Exercise prompt
Duplicate the stretch of entries below from the line containing "You are a computer-use agent. 1036x1168" through the line containing "coord(1330,15)", and copy nothing beyond those lines.

Supplied records
START
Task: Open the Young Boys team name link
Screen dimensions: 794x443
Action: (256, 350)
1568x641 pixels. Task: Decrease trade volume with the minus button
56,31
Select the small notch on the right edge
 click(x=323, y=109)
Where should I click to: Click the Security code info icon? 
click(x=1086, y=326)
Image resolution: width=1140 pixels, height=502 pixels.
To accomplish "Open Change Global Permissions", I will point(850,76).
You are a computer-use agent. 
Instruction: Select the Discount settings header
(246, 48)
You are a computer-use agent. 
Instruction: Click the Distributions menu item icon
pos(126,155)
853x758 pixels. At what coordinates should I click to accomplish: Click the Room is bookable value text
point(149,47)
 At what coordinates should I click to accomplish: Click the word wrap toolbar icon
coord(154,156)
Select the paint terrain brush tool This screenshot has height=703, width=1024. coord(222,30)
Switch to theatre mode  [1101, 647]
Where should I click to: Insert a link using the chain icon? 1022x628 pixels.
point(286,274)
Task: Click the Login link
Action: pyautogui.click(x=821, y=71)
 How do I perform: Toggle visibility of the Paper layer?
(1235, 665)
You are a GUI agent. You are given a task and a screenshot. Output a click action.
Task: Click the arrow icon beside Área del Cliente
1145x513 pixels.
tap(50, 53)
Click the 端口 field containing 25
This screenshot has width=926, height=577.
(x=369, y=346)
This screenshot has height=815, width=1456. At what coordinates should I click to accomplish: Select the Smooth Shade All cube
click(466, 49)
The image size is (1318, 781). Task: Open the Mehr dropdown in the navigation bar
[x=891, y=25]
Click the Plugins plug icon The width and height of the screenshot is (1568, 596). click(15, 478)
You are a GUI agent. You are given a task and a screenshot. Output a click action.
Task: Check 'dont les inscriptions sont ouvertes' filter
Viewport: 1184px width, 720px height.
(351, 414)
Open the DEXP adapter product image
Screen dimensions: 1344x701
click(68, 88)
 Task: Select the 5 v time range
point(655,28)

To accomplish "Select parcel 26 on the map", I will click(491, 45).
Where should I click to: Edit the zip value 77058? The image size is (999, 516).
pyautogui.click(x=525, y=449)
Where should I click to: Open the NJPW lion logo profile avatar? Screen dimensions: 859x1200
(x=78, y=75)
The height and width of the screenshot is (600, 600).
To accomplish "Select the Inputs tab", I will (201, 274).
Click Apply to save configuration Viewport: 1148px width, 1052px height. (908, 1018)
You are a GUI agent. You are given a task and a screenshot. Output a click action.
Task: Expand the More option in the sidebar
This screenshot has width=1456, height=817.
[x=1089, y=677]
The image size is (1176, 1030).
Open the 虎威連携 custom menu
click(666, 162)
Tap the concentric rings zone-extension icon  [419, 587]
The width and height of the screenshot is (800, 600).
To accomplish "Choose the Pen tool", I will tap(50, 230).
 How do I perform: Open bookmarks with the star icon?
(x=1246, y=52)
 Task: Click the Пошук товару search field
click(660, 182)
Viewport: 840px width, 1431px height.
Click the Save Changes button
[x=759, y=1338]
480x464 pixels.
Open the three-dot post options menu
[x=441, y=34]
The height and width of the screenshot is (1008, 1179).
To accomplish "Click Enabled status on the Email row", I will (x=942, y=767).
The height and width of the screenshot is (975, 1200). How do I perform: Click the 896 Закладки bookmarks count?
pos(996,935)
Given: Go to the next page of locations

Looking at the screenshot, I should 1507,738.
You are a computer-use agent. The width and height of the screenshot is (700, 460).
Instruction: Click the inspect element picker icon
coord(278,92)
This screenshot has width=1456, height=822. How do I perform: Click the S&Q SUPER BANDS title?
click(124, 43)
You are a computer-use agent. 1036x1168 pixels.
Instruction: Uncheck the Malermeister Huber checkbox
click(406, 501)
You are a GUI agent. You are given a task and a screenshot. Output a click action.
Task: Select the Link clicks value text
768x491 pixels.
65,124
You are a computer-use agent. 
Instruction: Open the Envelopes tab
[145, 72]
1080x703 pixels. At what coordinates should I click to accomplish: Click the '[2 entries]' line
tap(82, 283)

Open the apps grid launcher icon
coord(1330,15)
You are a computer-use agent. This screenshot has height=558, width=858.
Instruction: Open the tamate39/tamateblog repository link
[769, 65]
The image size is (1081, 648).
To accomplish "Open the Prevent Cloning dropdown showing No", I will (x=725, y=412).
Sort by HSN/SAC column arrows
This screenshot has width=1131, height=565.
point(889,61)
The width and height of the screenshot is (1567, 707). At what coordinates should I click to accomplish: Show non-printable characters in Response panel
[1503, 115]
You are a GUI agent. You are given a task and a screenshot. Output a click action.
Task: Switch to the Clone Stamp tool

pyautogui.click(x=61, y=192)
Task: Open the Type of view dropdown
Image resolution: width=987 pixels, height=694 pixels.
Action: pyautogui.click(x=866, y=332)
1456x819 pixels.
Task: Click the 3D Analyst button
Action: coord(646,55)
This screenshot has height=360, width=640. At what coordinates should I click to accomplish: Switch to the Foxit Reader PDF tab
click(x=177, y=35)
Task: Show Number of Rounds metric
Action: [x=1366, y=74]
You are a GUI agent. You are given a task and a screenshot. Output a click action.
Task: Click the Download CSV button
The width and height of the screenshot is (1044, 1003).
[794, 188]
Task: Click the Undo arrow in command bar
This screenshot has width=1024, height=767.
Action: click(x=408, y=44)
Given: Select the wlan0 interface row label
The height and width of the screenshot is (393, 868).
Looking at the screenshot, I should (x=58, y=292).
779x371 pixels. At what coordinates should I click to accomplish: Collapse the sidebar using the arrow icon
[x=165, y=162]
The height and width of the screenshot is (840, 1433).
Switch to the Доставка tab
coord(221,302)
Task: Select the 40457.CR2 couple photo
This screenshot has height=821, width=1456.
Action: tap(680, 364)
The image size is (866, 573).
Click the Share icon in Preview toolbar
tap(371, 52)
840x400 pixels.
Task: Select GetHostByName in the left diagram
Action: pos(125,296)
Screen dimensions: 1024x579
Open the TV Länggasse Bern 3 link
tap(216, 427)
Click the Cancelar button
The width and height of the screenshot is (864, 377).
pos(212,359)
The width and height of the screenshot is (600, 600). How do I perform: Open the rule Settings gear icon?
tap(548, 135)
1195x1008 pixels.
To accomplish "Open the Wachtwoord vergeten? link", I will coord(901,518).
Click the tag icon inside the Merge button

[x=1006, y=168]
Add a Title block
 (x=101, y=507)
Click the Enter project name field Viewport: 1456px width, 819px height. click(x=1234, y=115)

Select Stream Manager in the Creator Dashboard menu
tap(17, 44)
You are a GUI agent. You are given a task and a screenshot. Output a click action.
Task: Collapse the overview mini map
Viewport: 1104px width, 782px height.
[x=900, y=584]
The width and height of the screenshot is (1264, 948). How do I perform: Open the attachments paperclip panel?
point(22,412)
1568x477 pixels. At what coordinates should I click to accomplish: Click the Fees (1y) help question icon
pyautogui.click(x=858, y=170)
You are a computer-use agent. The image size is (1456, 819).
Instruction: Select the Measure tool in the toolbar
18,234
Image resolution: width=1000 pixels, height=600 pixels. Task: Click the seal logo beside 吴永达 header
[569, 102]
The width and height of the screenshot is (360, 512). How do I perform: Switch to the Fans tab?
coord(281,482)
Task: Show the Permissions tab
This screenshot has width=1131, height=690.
END
Exercise result
You are a computer-use agent. 1036x1168 pixels.
Instruction: Uncheck the Malermeister Huber checkbox
click(406, 501)
You are a GUI agent. You are given a task and a screenshot. Output a click action.
Task: Select the Link clicks value text
768x491 pixels.
65,124
You are a computer-use agent. 
Instruction: Open the Envelopes tab
[145, 72]
1080x703 pixels. At what coordinates should I click to accomplish: Click the '[2 entries]' line
tap(82, 283)

Open the apps grid launcher icon
coord(1330,15)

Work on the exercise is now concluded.